En aquel momento toda la verdad vino a mí, y me golpeó como el fuego de los dioses, de tal modo que por unos momentos me quedé sin aliento. Oí el zumbar del aura del dios dentro de mi cerebro. Vi, envolviendo a Agga y a todo lo que había en la estancia, un resplandor luminoso, dorado con profundas sombras azules en su interior: el signo de la tempestad en mi espíritu. Temblé. Apreté los puños y luché por permanecer erguido. ¡Qué estúpido había sido! Inanna me había estado gobernando desde un principio. Había maquinado la necesidad de mi huida de Uruk, sabiendo que yo iría a Kish y que durante mi exilio me prepararía para reemplazar a Dumuzi en el trono. Ella y Agga habían conspirado eso entre los dos; y Agga me había enviado a sus guerras y me había entrenado para ser un príncipe y un líder, y ahora yo estaba preparado; y ahora Dumuzi, que ya no era necesario, estaba siendo empujado a la Casa del Polvo y la Oscuridad.
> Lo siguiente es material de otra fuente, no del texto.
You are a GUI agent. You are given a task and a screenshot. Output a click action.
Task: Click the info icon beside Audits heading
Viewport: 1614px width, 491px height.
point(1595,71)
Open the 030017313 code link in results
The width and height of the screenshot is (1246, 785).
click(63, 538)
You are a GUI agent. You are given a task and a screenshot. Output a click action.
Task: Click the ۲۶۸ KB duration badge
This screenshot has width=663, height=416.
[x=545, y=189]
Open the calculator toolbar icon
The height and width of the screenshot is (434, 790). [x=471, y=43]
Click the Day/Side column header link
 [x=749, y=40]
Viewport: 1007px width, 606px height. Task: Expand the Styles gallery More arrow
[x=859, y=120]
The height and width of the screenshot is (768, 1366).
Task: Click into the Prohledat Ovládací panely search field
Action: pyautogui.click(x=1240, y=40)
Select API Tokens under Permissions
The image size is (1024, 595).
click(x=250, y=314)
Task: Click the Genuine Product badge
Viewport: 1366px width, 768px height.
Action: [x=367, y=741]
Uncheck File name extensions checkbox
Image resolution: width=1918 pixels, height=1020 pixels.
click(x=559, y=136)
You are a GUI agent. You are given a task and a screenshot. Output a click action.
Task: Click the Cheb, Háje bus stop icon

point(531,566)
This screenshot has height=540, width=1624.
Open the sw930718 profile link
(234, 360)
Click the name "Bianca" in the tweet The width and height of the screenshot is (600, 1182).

Yo no era un héroe, sino solo una marioneta, bailando a su melodía. Sería rey en Uruk, sí: pero la sacerdotisa tendría el poder, ella y Agga a quien yo había prestado juramento. Y el hijo que yo había engendrado a Ama-sukkul, hija del rey de Kish, sería rey en Uruk después de mí, si el plan de Agga funcionaba hasta su florecimiento final. Así, la semilla de Agga terminaría reinando en las dos grandes ciudades.
Sin embargo, podía volver todo aquello en mi propia ventaja, si iba con cautela.
—¿Cuándo debo partir para Uruk? —dije.
—Dentro de cuatro días, el día de la fiesta de Utu, que es un tiempo de buen augurio para el comienzo de grandes aventuras. —La mano de Agga seguía apretando aún fuertemente mi hombro—. Viajarás era majestad, y te recibirán con alegría. Y llevarás contigo espléndidos regalos de mi parte para el tesoro de Uruk, en reconocimiento por la amistad que existirá siempre entre tu ciudad y la mía cuando seas rey.
La víspera de la fiesta de Utu, la luna, cuando apareció, fue cubierta por un velo, que es un presagio interpretado generalmente como que el rey alcanzará el más grande poder. Pero la luna no dijo a qué rey se refería…, si Agga, el rey que ya era, o Gilgamesh, el rey que podía ser. Éste es el gran problema con los presagios, y con los oráculos de todo tipo: dicen la verdad, sí, pero uno nunca está seguro de qué verdad es realmente.